Normalement, je n’écris pas d’articles personnels pour le blog Buffer, mais cet essai est ma tentative d’aborder de front mes sentiments compliqués à propos de l’IA et de trouver potentiellement un terrain d’entente.
Pour mieux comprendre ma réticence à m’adapter à cette technologie, voici un peu de contexte. Depuis que je me souvienne, la narration fait partie intégrante de qui je suis. J’ai des souvenirs distincts de regarder des films de Bollywood quand j’étais petite fille et d’être impressionnée par les sentiments, la danse et les histoires. Ces films m’ont inspiré pour écrire mon premier scénario à dix ans (je n’ai pas été très loin).
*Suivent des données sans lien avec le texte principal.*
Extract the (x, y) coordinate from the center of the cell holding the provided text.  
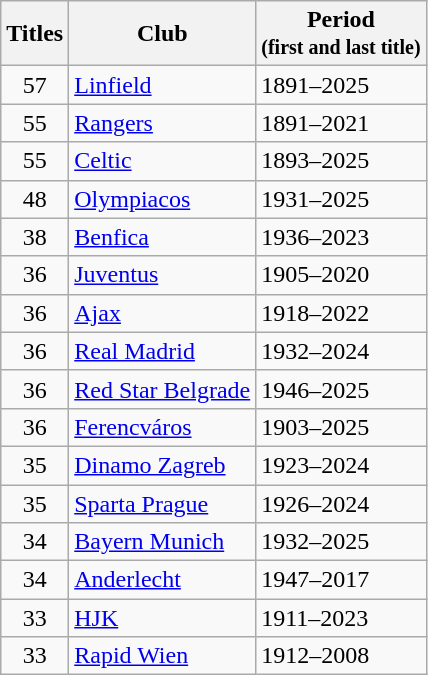
1905–2020 (341, 275)
HJK (162, 618)
Juventus (162, 275)
Bayern Munich (162, 542)
1936–2023 (341, 237)
Celtic (162, 161)
1911–2023 (341, 618)
1903–2025 (341, 427)
1946–2025 (341, 389)
1912–2008 (341, 656)
1893–2025 (341, 161)
1918–2022 (341, 313)
1931–2025 (341, 199)
Ferencváros (162, 427)
Linfield (162, 85)
1891–2021 (341, 123)
1923–2024 (341, 465)
Ajax (162, 313)
1926–2024 (341, 503)
1891–2025 (341, 85)
Club (162, 34)
38 (35, 237)
1932–2024 (341, 351)
Rangers (162, 123)
Red Star Belgrade (162, 389)
1947–2017 (341, 580)
Rapid Wien (162, 656)
57 (35, 85)
48 (35, 199)
Titles (35, 34)
1932–2025 (341, 542)
Benfica (162, 237)
Period(first and last title) (341, 34)
Anderlecht (162, 580)
Dinamo Zagreb (162, 465)
Sparta Prague (162, 503)
Real Madrid (162, 351)
Olympiacos (162, 199)
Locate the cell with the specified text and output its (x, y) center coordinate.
J’ai ensuite suivi une majeure en études de communication et en création littéraire au premier cycle et j’ai obtenu ma maîtrise en études du cinéma et des médias. L’écriture a toujours été au cœur de toutes mes expériences éducatives et professionnelles. J’ai écrit des articles académiques, des articles de journalisme, des nouvelles, des scénarios – vous l’appelez – sur la représentation et la diversité dans les médias.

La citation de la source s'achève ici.